Try it: Provide again, from the entries below, every line from the one containing "This screenshot has height=638, width=1337." through the one containing "Select the Internet", exactly as written, and no other line.

(Stored data entries)
- - -

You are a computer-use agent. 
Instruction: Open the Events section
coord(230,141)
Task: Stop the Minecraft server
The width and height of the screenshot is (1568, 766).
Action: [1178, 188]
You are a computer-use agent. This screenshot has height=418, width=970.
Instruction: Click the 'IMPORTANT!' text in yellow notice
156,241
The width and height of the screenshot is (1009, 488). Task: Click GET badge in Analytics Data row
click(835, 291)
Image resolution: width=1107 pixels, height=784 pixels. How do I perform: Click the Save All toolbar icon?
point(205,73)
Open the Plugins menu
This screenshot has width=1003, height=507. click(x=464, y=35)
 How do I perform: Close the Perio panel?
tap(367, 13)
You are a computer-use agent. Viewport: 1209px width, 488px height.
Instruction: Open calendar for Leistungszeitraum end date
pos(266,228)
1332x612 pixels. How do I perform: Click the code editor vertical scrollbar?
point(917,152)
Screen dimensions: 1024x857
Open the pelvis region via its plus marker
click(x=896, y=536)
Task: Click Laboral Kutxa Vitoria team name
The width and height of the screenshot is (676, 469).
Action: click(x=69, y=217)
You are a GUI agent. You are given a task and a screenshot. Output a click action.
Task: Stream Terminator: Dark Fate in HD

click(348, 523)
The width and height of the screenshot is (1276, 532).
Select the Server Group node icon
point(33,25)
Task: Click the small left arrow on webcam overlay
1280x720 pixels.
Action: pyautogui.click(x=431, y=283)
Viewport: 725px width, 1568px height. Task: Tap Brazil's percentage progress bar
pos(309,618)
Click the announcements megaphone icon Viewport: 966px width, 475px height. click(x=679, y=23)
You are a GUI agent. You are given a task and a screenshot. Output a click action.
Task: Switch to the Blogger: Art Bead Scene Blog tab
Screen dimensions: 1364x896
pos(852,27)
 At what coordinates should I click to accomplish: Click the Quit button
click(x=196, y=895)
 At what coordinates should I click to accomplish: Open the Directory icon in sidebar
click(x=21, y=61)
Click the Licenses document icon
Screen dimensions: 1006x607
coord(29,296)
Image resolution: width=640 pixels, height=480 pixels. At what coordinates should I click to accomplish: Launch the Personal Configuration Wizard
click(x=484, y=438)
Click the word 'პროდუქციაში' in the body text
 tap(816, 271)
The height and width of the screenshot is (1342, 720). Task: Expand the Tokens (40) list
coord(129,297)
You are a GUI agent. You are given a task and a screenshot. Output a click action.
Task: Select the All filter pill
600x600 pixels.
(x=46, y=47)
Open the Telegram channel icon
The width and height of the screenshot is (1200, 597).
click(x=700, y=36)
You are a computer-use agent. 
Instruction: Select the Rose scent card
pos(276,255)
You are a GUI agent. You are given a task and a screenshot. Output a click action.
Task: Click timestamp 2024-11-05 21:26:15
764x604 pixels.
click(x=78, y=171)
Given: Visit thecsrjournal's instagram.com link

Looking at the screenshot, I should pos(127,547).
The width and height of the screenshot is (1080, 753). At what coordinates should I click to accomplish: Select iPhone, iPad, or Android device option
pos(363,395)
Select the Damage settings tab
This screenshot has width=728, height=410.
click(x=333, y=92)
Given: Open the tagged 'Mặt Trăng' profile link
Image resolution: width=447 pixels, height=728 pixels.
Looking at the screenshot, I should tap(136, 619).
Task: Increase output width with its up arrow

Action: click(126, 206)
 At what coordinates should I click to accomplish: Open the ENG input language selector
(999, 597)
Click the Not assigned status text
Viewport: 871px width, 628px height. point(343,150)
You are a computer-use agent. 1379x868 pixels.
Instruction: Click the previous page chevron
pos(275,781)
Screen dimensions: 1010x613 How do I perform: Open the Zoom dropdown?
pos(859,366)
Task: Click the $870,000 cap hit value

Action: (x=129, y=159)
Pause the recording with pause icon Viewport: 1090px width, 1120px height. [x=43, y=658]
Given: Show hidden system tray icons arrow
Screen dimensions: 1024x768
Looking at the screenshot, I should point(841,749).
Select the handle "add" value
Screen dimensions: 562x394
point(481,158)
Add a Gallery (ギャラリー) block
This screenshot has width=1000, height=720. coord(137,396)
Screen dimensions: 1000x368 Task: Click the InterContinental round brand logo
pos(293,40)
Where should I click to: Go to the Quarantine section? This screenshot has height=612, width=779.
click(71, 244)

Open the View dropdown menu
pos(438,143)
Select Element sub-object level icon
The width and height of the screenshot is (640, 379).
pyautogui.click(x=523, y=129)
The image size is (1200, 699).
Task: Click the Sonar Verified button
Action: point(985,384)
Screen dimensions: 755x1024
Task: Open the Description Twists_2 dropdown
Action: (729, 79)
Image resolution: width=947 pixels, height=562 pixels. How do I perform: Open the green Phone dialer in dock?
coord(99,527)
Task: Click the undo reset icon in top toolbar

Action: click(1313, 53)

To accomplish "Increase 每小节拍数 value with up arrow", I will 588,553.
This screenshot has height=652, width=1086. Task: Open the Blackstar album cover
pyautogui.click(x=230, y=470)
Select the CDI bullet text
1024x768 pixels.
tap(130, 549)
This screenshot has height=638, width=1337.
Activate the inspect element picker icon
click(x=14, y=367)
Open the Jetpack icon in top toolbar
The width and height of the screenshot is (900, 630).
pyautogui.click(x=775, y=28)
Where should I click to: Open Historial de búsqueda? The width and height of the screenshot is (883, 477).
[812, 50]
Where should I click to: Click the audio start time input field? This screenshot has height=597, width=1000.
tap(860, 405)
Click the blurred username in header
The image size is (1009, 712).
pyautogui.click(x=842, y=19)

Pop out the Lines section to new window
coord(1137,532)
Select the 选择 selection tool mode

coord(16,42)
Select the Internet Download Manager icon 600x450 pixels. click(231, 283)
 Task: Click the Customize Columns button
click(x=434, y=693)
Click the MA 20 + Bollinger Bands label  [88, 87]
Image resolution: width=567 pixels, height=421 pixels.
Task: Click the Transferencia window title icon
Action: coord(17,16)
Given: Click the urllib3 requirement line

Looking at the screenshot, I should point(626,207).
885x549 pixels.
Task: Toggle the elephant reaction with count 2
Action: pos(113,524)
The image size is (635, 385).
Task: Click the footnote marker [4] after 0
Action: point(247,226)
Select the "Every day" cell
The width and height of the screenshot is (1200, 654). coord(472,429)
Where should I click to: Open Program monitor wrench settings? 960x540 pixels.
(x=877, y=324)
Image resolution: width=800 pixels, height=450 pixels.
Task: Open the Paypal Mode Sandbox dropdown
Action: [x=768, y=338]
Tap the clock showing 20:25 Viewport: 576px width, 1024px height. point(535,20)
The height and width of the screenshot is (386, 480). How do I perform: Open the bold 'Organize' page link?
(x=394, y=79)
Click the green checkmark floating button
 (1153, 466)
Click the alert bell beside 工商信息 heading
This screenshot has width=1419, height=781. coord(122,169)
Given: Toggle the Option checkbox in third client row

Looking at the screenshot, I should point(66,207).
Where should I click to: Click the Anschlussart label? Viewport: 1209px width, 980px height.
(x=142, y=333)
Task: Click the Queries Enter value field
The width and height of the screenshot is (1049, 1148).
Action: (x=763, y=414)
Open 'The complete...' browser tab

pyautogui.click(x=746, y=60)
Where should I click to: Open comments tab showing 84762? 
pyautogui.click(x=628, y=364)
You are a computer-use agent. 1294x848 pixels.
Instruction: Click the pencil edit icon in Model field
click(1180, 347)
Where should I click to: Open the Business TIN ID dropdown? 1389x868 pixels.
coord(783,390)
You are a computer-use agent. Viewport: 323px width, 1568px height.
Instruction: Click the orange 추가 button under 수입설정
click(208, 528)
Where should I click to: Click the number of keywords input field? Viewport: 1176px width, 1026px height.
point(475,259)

- - -

Solution to this task:
This screenshot has height=638, width=1337.
Activate the inspect element picker icon
click(x=14, y=367)
Open the Jetpack icon in top toolbar
The width and height of the screenshot is (900, 630).
pyautogui.click(x=775, y=28)
Where should I click to: Open Historial de búsqueda? The width and height of the screenshot is (883, 477).
[812, 50]
Where should I click to: Click the audio start time input field? This screenshot has height=597, width=1000.
tap(860, 405)
Click the blurred username in header
The image size is (1009, 712).
pyautogui.click(x=842, y=19)

Pop out the Lines section to new window
coord(1137,532)
Select the 选择 selection tool mode

coord(16,42)
Select the Internet Download Manager icon 600x450 pixels. click(231, 283)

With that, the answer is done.